Chinese miners have been slowly but steadily advancing their overseas presence, as China’s consumption of key commodities such as copper, gold and coal continues to grow.
Minmetals announced Friday it would offer C$8 per share for Anvil in a friendly deal that has the approval of Anvil’s board and major shareholder, Trafigura Beheer. The price is a 30 per cent premium to Anvil’s 20-day trade-weighted average.
Anvil is a junior miner whose main asset is the Kinsevere copper mine in the Democratic Republic of Congo (DRC). The mine is expected to produce 36,000-38,000 tonnes of copper this year, and is in the middle of an expansion project that will increase output to 60,000 tonnes of copper cathode.
“Anvil’s copper operations are an excellent fit with MMR’s [Minmetals Resources] strategy to build an upstream, international diversified base metals company,” Minmetals said.
The deal marks the second time this year that Minmetals has tried to acquire copper assets in Africa.
In April, Minmetals offered an unsolicited C$6.3bn bid for Equinox Resources, a junior miner that operates a copper mine in Zambia and is developing a copper-gold project in Saudi Arabia. At the time it was the largest ever unsolicited takeover attempt from a Chinese miner, and the bid elicited an angry response from Equinox management, who said it undervalued their company.
Minmetals dropped the bid after a higher offer emerged from Barrick Gold, the Canadian miner, which offered C$7.3bn for Equinox.
State-owned Minmetals is one of the largest commodities trading houses in China but has shifted strategies to expand its mining assets in recent years, particularly overseas mining assets. After acquiring most of the assets of Australian miner Oz Minerals in 2009, Minmetals promoted the senior management of Oz to lead their international acquisition efforts through a Hong Kong-listed subsidiary, Minmetals Resources.
China is the world’s biggest consumer and importer of copper, a key ingredient for buildings, cars, refrigerators and other everyday items.
David Lamont, chief financial officer for Minmetals Resources, said the company will be looking for more assets like Anvil as it pursues its upstream expansion plans.

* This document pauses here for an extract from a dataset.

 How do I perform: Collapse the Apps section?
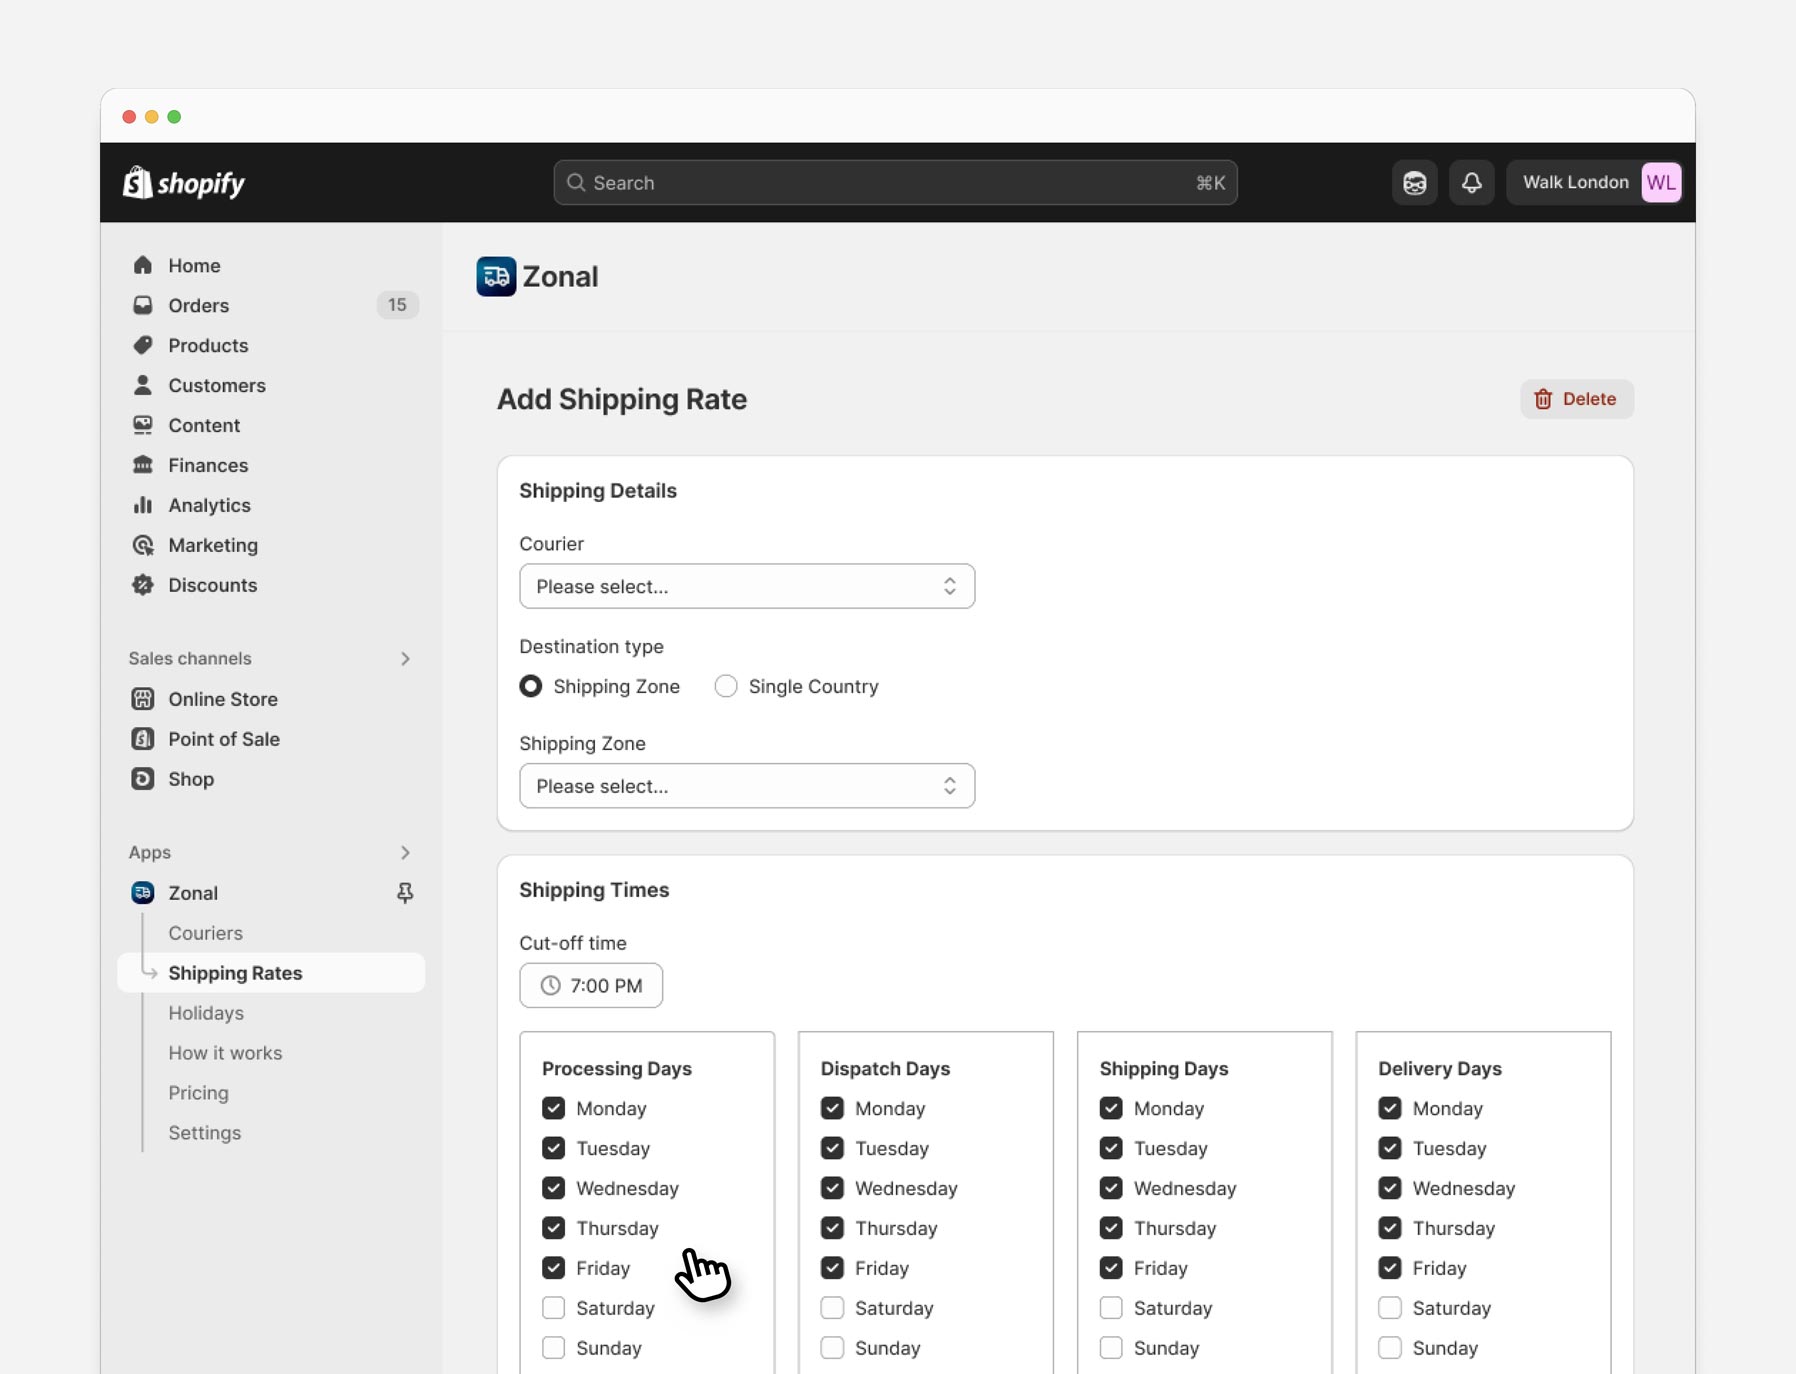point(405,852)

“Our aspiration is to see ourselves in the next three to five years growing into one of the top mid-tier mining companies,” said Mr Lamont. “We feel that we are underweight in copper. Copper is a market that we see through the medium to long term as being very strong.”
He acknowledged that being part of a state-owned Chinese company has its advantages when operating in environments such as the DRC. “We are able to leverage the China diplomatic relationship with the DRC, which gives us a bit of an edge that other companies may not have.”
Minmetals will be looking at further copper assets in southern Africa and in South America as it expands its portfolio, Mr Lamont added. The company is targeting acquisitions valued at between $1bn and $7bn, he said.
The Minmetals-Anvil deal comes after Anvil announced in August that it was conducting a strategic review. Anvil said it received several acquisition offers as part of that process, and unanimously decided on Minmetals as the best deal for shareholders.
Shares in Minmetals Resources were down 1.7 per cent in Hong Kong on Friday, versus an overall fall in the Hang Seng index of 2.3 per cent.